▶ [PASSAGE]
SELECT [.....] FROM table_name[...]  UNION [ALL] SELECT [.....] FROM table_name2[...]....;

The UNION operation consists of two or more queries joined together with the word UNION. It combines the results of two individual queries into a single set of results.

The keyword ALL ensures that duplicate rows of results are not removed during the UNION.

Example:

SELECT FirstName FROM Employee UNION SELECT FirstName FROM AddressBook;

INTERSECT

SELECT [.....] FROM table_name[......] INTERSECT [ALL] SELECT [.....] FROM table_name2[....]......;

The INTERSECT operation consists of two or more queries joined together with the word INTERSECT. It returns distinct non-duplicate results that are returned by both queries on either side of the operation.

The keyword ALL ensures that duplicate rows of results returned by both queries are not eliminated during the INTERSECT.

SELECT ID FROM Employee INTERSECT SELECT ID FROM AddressBook;

EXCEPT

SELECT [.....] FROM table_name[.....] EXCEPT [ALL] SELECT [.....] FROM table_name2[......].......;

The EXCEPT operation consists of two or more queries joined together with the word EXCEPT. It returns (non-duplicate) results from the query on the left side except those that are also part of the results from the query on the right side.

▶ [PROBLEMS AND TASKS]
- 1) Restate more briefly the paragraph in the passage on SQL set operations that begins "The INTERSECT operation consists of two or more queries," keeping its main facts.
- 2) Write the next part of the passage on SQL set operations, starting after its last sentence.

▶ [PROVIDED DATA]
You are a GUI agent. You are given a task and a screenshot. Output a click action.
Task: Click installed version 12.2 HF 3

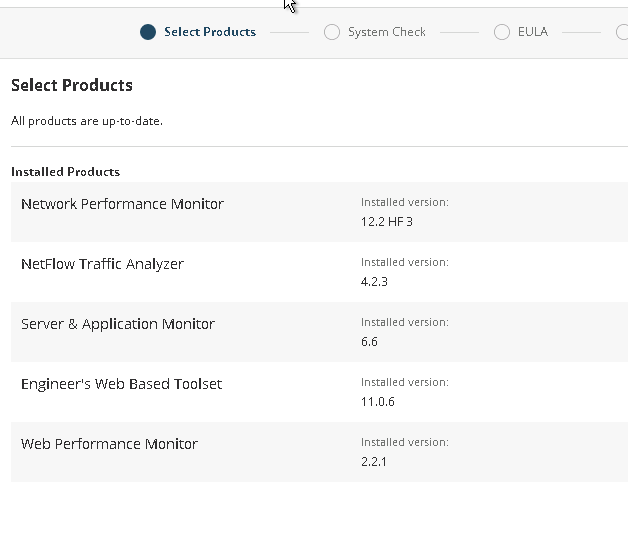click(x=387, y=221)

--

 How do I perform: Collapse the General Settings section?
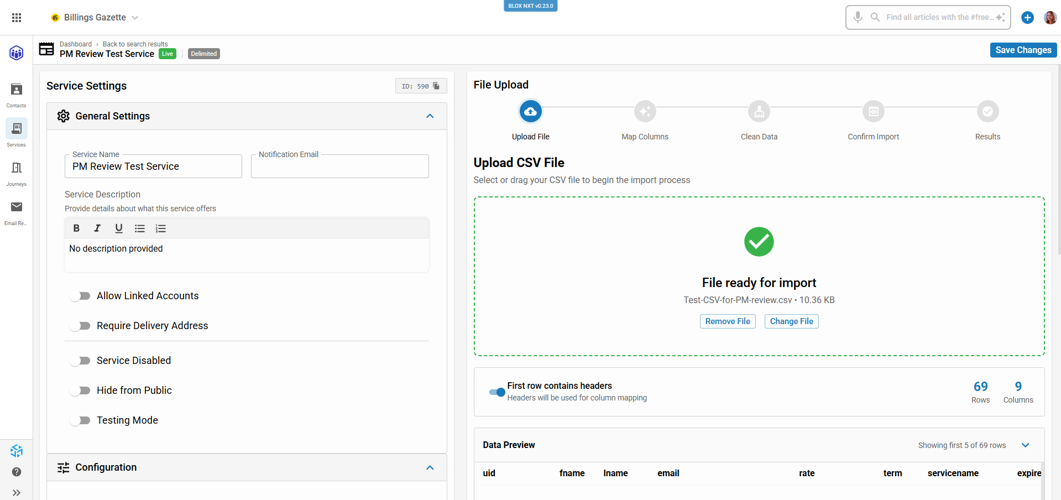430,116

▶ [RESULTS]
- 1) INTERSECT links two or more queries with the word INTERSECT and returns only the distinct rows that the queries on both sides return.

- 2)
The keyword ALL affects the resulting rows such that duplicate results are allowed but rows in the first table are eliminated if there is a corresponding row in the second table.

SELECT LastName FROM Employee EXCEPT SELECT LastName FROM AddressBook;

VALUES

VALUES provides a way to generate an “on-the-fly” table that can be used in a query without having to actually create and populate a table on-disk.

The syntax is:

VALUES ( expression [, ...] ) [, ...]

Each parenthesized list of expressions generates one row in the table. Each specified row must have the same number of comma-separated entries (could be constants, expressions, subqueries etc.). This becomes the number of columns in the generated table. Corresponding entries in each row must have compatible data types. The data type assigned to each column of the generated table is determined based on the data type of the entries in the row lists.

The columns of the generated table are assigned the names column1, column2, etc.

For example, the below generates a table of two columns and three rows.

VALUES (1, 'one'), (2, 'two'), (3, 'three');

will return a table containing two columns (named column1 with type INTEGER and column2 with type VARCHAR) and three rows.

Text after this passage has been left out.